** START The records **
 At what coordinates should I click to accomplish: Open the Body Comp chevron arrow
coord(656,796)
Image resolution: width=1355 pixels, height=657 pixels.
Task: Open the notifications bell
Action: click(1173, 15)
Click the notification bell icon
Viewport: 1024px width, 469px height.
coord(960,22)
** END The records **
§ Exercise prompt
Reproduce each of the entries above verbatim, with nothing added or changed.

§ Result below
 At what coordinates should I click to accomplish: Open the Body Comp chevron arrow
coord(656,796)
Image resolution: width=1355 pixels, height=657 pixels.
Task: Open the notifications bell
Action: click(1173, 15)
Click the notification bell icon
Viewport: 1024px width, 469px height.
coord(960,22)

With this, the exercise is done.